Syrian helicopter gunships killed at least six people Friday when they dropped barrel bombs on the strategic rebel stronghold of Yabrud, close to the Lebanese border, a monitoring group said.
The Syrian Observatory for Human Rights said the attacks followed a string of raids by regime warplanes around the town, which the army is trying to recapture.
The raids came a day after loyalists backed by Hezbollah, the Lebanese Shiite movement, killed at least 17 Islamist fighters in the battle for Yabrud.
State news agency SANA said army forces carried out a string of operations in and around Yabrud on Friday.
The offensive is aimed at securing the Damascus-Homs highway and severing a key rebel supply line to the town of Arsal in Lebanon's Bekaa Valley.
Hezbollah says car bombs used to attack it inside Lebanon originate in the Yabrud area and are driven to their targets via Arsal, a Sunni town where support for the Syrian uprising runs high.
A group of 13 kidnapped nuns and their three maids are believed to be held in the Yabrud region by kidnappers who took them away from the nearby town of Maalula in December.
Sister Agnes, a nun from their diocese, told AFP that contact was lost with the kidnappers, who are from the jihadist Al-Nusra Front, on Wednesday.
"They are in a distressing situation and I'm alarmed because I fear the worst," she said by phone.
"They are forced to follow the rebel group that has taken them hostage, which moves them depending on the fighting. We no longer have direct contact with them."
In Lebanon, the army said three rockets fired from Syria struck near the towns of Labweh and Nabi Othman, where Hezbollah wields influence, but caused no injuries.
The jihadist Islamic State of Iraq and the Levant (ISIL) claimed on Twitter responsibility for the rocket fire, which it said was in response to the operation against Yabrud.

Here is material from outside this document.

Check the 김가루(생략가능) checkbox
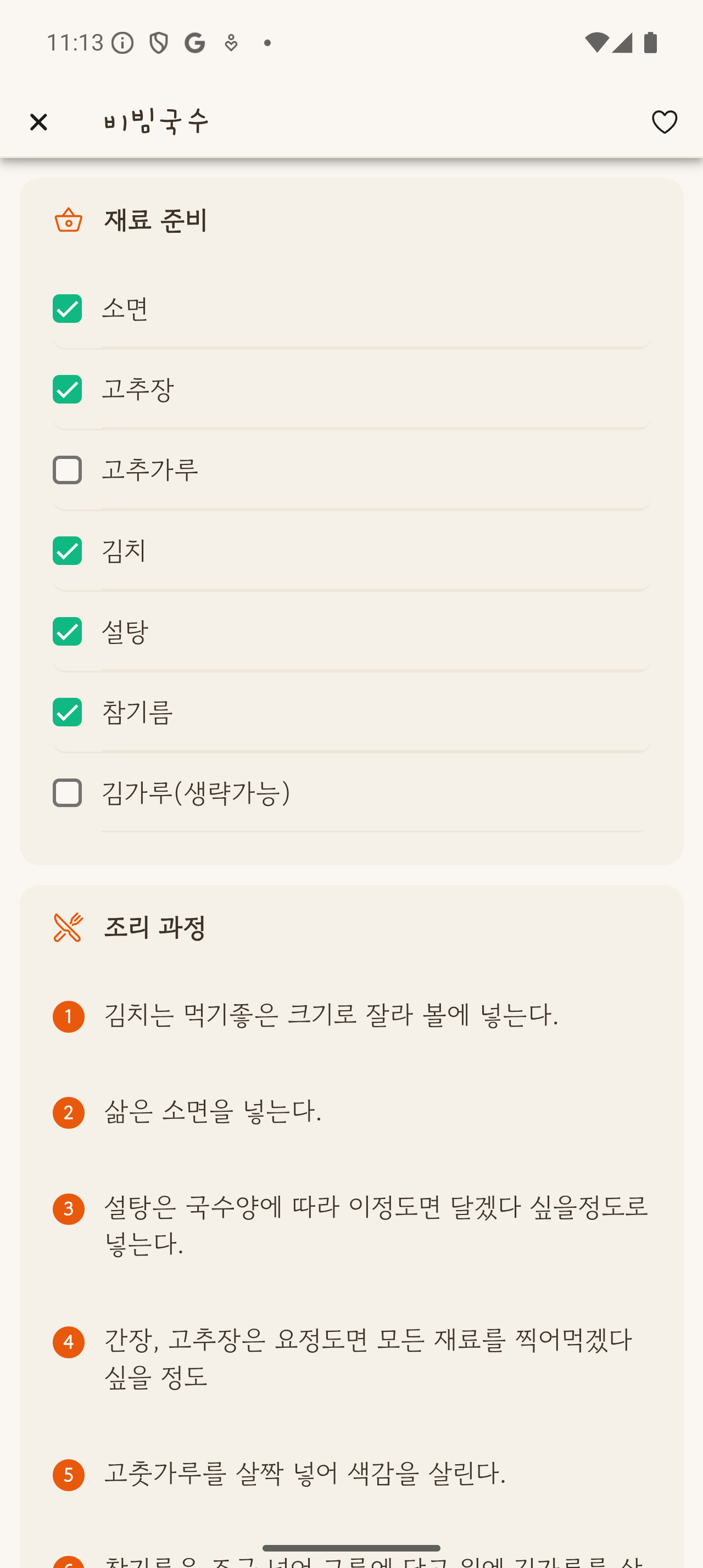Viewport: 703px width, 1568px height. point(67,793)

In central Homs, the Observatory reported at least 14 air strikes against the areas of Zara and Hosn, while fighting in central Hama province killed 14 loyalists and nine rebels dead.
The forces were killed in fighting for the town of Morek, which is also on a key army supply route and was seized by rebels a month ago.
In the northeast, clashes erupted between government forces and ISIL after midnight around the regime's Base 17 camp near Raqa, the Observatory said.
More than 140,000 people have been killed in Syria since the start of a March 2011 uprising against the Assad family's 40-year rule.
The revolt began as a peaceful protest but escalated into a civil war after the regime launched a brutal crackdown on dissent.